# Instructions for the task
Report each line of the entries below that includes "name".

# Recorded data
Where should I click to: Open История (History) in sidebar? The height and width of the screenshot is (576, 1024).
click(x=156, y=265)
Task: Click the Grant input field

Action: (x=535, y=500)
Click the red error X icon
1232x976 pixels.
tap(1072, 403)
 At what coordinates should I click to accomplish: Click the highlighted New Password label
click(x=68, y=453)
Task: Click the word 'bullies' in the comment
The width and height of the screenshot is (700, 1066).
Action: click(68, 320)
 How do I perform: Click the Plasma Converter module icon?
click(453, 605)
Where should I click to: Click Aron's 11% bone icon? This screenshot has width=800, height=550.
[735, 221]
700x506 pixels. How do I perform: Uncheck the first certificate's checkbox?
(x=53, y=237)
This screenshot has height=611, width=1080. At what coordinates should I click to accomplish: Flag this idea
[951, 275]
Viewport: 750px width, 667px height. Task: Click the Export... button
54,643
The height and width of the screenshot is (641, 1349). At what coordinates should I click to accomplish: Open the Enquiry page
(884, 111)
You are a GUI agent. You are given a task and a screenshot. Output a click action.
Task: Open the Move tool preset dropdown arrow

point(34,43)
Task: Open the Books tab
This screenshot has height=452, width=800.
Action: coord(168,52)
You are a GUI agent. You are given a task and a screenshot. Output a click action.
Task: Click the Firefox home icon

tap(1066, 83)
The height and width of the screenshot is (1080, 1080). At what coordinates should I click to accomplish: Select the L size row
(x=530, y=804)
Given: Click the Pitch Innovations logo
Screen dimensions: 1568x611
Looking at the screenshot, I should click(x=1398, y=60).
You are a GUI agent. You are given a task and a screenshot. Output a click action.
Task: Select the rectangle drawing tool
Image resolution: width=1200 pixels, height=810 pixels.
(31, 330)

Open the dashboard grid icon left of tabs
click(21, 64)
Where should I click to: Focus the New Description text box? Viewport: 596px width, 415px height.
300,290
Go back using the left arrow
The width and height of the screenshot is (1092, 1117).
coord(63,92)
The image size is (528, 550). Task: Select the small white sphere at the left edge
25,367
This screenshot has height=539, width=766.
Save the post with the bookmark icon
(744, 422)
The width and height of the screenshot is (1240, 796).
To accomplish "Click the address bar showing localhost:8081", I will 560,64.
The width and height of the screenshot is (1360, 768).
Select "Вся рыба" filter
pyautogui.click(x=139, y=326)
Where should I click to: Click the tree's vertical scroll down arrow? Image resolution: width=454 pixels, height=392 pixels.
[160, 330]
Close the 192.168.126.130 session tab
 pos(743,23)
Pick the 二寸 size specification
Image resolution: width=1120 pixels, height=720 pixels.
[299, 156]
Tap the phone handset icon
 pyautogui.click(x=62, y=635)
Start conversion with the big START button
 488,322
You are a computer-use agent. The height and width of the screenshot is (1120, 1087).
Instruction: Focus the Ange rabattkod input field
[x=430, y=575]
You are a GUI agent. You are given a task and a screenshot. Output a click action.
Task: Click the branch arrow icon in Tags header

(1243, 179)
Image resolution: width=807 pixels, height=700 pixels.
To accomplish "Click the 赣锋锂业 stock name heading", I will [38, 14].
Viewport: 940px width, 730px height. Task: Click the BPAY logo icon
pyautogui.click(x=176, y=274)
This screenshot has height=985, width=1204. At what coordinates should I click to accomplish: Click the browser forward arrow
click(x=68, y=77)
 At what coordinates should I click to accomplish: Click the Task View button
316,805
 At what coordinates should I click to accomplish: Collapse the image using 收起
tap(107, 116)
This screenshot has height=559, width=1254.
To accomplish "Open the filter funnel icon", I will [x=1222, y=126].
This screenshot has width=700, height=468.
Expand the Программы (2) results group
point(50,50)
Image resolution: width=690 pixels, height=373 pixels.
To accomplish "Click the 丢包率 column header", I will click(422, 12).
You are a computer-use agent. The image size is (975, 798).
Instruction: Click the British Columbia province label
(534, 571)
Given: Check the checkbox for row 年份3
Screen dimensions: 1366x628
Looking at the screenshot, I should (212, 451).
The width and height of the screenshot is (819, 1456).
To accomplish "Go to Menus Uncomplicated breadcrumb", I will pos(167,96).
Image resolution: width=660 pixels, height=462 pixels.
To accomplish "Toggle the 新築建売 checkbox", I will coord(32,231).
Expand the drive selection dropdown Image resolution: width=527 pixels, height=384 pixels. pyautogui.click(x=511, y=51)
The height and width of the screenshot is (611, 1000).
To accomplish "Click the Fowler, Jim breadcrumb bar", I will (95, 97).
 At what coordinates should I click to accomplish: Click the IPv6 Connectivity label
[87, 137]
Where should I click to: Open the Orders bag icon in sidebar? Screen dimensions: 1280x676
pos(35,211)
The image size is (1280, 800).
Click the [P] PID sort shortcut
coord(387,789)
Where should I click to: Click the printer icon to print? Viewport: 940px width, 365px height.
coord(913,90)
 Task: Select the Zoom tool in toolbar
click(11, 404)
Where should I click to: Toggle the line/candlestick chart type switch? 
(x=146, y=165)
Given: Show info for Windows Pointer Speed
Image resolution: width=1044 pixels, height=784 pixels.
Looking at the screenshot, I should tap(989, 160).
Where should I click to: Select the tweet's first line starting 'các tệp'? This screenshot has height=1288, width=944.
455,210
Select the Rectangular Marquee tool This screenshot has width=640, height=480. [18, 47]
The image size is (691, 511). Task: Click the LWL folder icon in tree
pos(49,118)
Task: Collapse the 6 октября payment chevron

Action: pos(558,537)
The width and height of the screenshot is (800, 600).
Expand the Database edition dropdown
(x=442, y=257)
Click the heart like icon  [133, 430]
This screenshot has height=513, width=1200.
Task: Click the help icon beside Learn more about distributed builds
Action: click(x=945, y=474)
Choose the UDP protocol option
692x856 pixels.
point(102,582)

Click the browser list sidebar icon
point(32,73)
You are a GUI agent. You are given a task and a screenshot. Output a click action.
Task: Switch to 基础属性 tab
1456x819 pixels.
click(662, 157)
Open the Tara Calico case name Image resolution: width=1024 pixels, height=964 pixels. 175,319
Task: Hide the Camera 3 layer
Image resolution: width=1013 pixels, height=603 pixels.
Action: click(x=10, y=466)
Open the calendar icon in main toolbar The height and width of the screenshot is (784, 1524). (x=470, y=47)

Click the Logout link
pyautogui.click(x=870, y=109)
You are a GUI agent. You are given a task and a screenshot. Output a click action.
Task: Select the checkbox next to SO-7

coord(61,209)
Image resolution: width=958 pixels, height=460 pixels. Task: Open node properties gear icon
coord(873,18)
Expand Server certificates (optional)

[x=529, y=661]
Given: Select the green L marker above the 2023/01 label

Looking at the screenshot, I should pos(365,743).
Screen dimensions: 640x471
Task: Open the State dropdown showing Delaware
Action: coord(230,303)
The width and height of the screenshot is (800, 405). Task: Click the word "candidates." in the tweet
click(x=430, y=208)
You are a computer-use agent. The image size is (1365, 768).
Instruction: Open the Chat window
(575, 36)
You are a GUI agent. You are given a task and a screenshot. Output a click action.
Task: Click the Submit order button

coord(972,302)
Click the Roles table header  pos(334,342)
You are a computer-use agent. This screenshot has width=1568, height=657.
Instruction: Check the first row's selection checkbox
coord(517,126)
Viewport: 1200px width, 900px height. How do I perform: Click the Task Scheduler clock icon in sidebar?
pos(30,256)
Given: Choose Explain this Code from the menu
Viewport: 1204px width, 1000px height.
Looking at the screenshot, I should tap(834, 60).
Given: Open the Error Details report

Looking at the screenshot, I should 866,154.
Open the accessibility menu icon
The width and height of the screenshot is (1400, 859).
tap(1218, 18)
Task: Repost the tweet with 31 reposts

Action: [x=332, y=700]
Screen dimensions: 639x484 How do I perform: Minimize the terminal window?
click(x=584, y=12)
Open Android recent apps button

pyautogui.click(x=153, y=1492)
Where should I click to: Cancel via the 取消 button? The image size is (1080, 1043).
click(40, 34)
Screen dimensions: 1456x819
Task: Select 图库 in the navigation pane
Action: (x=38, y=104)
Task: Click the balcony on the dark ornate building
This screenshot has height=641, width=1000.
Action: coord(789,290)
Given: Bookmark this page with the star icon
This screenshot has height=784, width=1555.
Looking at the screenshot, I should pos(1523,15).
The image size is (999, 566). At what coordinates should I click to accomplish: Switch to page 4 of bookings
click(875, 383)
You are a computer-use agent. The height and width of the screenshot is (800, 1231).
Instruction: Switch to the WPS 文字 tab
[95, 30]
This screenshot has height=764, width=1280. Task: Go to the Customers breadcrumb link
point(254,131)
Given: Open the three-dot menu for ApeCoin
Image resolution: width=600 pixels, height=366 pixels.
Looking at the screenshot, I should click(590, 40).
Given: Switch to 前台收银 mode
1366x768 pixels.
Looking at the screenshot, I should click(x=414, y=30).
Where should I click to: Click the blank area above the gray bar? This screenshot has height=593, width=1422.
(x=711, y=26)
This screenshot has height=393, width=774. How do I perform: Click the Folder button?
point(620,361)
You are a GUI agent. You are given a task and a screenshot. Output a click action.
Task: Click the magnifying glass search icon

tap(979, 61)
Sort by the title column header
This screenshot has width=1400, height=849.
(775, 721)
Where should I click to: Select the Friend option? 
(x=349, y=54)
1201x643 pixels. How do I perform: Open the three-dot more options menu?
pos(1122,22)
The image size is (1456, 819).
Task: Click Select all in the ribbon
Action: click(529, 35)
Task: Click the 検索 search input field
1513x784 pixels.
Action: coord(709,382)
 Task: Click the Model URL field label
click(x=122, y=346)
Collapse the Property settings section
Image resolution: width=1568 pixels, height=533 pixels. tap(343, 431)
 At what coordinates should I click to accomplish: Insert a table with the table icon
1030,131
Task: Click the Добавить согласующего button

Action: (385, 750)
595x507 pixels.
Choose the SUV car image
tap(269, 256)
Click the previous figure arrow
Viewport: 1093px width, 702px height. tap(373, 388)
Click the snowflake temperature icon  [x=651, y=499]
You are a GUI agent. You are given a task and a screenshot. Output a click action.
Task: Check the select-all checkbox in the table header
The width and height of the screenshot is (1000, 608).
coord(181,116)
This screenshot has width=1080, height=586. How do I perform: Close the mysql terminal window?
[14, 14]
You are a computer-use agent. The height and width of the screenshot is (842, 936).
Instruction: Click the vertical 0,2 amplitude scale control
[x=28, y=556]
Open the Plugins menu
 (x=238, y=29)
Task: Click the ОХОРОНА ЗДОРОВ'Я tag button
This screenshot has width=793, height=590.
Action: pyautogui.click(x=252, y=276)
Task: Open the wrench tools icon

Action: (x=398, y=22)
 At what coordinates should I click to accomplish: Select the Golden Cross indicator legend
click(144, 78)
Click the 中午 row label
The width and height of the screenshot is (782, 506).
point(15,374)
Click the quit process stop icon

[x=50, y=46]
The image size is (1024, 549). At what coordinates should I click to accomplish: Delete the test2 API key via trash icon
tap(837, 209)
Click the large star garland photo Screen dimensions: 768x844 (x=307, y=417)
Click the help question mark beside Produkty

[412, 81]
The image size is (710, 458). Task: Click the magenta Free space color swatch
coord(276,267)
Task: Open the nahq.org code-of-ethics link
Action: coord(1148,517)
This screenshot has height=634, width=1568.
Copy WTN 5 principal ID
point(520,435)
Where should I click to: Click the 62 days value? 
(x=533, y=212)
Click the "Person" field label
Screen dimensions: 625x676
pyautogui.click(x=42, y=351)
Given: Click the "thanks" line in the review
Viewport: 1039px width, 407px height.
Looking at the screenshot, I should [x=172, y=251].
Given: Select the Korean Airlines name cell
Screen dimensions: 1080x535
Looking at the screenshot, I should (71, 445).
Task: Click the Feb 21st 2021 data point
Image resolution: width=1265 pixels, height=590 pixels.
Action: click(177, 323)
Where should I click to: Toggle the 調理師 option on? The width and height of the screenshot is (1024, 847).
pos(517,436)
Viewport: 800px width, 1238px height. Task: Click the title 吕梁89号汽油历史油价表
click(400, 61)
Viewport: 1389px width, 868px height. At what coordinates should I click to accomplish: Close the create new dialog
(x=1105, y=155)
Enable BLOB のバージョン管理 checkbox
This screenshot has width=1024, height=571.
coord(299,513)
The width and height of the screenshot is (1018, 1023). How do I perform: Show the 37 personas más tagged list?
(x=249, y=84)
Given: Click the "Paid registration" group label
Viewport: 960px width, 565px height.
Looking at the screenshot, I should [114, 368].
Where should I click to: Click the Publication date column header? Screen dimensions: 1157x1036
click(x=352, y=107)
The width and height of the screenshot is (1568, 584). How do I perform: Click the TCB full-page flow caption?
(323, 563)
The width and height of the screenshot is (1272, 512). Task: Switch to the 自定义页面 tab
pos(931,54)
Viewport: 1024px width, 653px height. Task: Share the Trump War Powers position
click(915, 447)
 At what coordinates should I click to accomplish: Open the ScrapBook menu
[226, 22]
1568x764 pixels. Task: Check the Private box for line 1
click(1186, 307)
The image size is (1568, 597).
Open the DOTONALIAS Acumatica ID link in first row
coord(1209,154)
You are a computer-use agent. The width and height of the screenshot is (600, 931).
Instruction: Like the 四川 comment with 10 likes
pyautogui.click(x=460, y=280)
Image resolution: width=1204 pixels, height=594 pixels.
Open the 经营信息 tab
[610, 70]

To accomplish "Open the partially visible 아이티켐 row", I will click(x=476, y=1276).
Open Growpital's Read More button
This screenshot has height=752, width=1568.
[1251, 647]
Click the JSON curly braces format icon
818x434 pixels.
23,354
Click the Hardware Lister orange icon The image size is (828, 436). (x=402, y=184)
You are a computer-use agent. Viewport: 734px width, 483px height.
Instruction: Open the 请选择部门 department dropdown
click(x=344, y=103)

# Answer area
To accomplish "Click the 赣锋锂业 stock name heading", I will [38, 14].
Open the Tara Calico case name Image resolution: width=1024 pixels, height=964 pixels. 175,319
Given: Select the Korean Airlines name cell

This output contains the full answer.